In her youth Paula was a struggling mom who used her love of food and good business sense to create a dynasty. However, notoriety and an expanding bank account do not guarantee that ones consciousness will also grow. Insisting that blacks use back entrances and separate toilets is abusive in any era, but particularly today. To admit that your dream dinner party includes men dressed as slaves is so out of touch with today’s world that it makes one wonder how a celebrity could be so unconscious. Obviously, Paula never integrated the pain and suffering of African Americans with the joys and privileges of being a white southerner. Before you judge her though, it might be wise to look at your own life. Where are you unconscious? Where do you hold on to the joyful memory of an experience solely by refusing to acknowledge that there was a negative or painful part to it also? Paula lost a fortune and her reputation for her lack of awareness. What could you loose by protecting a portion of your thoughts and memories from the truth?
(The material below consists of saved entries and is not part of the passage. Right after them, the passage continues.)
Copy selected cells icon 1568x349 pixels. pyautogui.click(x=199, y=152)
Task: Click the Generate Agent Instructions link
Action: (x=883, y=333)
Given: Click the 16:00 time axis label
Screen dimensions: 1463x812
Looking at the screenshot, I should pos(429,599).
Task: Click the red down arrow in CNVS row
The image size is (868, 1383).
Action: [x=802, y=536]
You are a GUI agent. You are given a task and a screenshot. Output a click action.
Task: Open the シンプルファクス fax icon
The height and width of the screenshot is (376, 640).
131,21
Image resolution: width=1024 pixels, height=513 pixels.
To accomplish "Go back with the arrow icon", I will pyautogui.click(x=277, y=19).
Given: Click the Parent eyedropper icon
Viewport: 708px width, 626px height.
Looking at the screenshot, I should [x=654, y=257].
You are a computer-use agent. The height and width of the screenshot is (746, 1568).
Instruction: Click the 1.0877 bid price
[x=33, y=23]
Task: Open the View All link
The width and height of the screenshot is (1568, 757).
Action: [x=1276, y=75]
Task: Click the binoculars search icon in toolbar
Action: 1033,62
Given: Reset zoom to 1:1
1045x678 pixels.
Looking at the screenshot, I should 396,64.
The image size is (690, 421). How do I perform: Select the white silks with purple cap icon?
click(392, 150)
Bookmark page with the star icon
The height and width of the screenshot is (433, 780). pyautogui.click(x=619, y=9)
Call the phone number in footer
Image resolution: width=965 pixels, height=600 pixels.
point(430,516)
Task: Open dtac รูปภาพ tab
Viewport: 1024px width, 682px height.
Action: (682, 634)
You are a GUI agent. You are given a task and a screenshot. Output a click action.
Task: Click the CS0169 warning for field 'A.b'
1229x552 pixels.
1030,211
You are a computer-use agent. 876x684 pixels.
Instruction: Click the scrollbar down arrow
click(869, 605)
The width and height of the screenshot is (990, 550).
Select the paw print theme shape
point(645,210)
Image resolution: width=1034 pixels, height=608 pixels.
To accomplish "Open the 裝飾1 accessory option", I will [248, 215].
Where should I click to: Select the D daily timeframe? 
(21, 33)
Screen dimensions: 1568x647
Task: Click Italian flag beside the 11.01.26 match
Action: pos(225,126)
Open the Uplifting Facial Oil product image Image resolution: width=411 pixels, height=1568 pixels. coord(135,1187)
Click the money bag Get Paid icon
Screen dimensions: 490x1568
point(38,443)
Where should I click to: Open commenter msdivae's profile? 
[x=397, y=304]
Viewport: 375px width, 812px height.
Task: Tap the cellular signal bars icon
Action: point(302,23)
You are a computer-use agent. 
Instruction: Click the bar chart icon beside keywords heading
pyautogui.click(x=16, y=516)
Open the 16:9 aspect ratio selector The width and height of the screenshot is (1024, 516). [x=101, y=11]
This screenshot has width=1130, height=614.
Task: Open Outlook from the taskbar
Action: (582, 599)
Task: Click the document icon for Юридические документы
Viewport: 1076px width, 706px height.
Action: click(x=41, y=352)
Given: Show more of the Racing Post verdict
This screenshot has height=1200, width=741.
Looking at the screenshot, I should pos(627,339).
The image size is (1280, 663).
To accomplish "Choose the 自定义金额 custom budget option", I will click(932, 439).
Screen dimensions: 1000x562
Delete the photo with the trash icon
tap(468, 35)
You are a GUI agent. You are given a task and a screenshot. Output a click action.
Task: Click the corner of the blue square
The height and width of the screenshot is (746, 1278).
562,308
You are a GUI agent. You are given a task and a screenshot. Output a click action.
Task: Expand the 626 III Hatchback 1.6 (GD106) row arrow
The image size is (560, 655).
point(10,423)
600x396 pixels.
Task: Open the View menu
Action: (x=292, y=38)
Pockets of fantasies are dangerous because they make you unconscious and unaware and this leads to trouble. So before you cast the first stone and condemn Paula, figure out what you are keeping on your island away from the rest of your consciousness? Paula Deen reached the top, but she couldn’t hold on to her success, because she wasn’t aware. She saw herself as a good, compassionate, loving woman and she had no concept of how some of her thoughts and habits were hurtful to others. Pain or a loss of financial resources is often the best teacher. Look within and don’t be afraid to live in reality – yours and the reality of others – they both exist.

 

 

Try Something New

As I was having breakfast this morning I found myself starring at Madonna’s gold and diamond teeth on the cover of The Post and a few minutes later I was reading about Ben Affleck having been chosen to play Batman. Apparently, the social network was abuzz registering their disapproval. Madonna and Ben were under attack. Let me go on record that I’m not crazy about Madonna’s new attention-getter, nor would I have picked Ben Affleck for Batman, but I am open minded. Madonna is not too old to try new things, which was a major complaint. She will never be too old to shock the world and it’s one reason I admire her. She incorporates change with such ease we could all learn from it. Never is Madonna afraid to put herself out there and risk criticism and rejection. She is fearless. As for Ben, let’s give him a chance. Why do we all have to put others in a box and throw away the key? If you’re creative, you want to express yourself in new ways, access a different side of yourself and add depth to your image. Unfortunately, when our icons make choices we don’t agree with, we get angry, frustrated or annoyed. But we don’t have to; we could go with the flow and concentrate on changing something in our own lives instead of trying to keep others in a box.

Polarization, A Prelude to Change

The world has become polarized, but it may just be a prelude to change. Whenever there is a pull to surrender, to accept a new and greater point of view, instinct has one pull back into ones comfort zone, into the exact ideas and ideals that need to be changed – we don’t want to let them go. Most people are afraid of the unknown, although it is this amazing place that allows new ideas to flourish, new opportunities to present themselves, new possibilities in general. Do you really want to live in supposed comfort (it’s really routine) built from fear? The human spirit needs to soar, it needs to be free of limitations and express itself in new ways or it shrinks and loses its power. Give your spirit a shot of nourishment and allow it to take you some place you haven’t been. That place could be just one more block than you usually walk, a different turn in the road, a conversation with a stranger, a moment to contemplate the beauty of the sky or the delicateness of a single flower. Beauty surrounds around you if you open your eyes to see it, new paths lay before you; don’t be afraid to explore.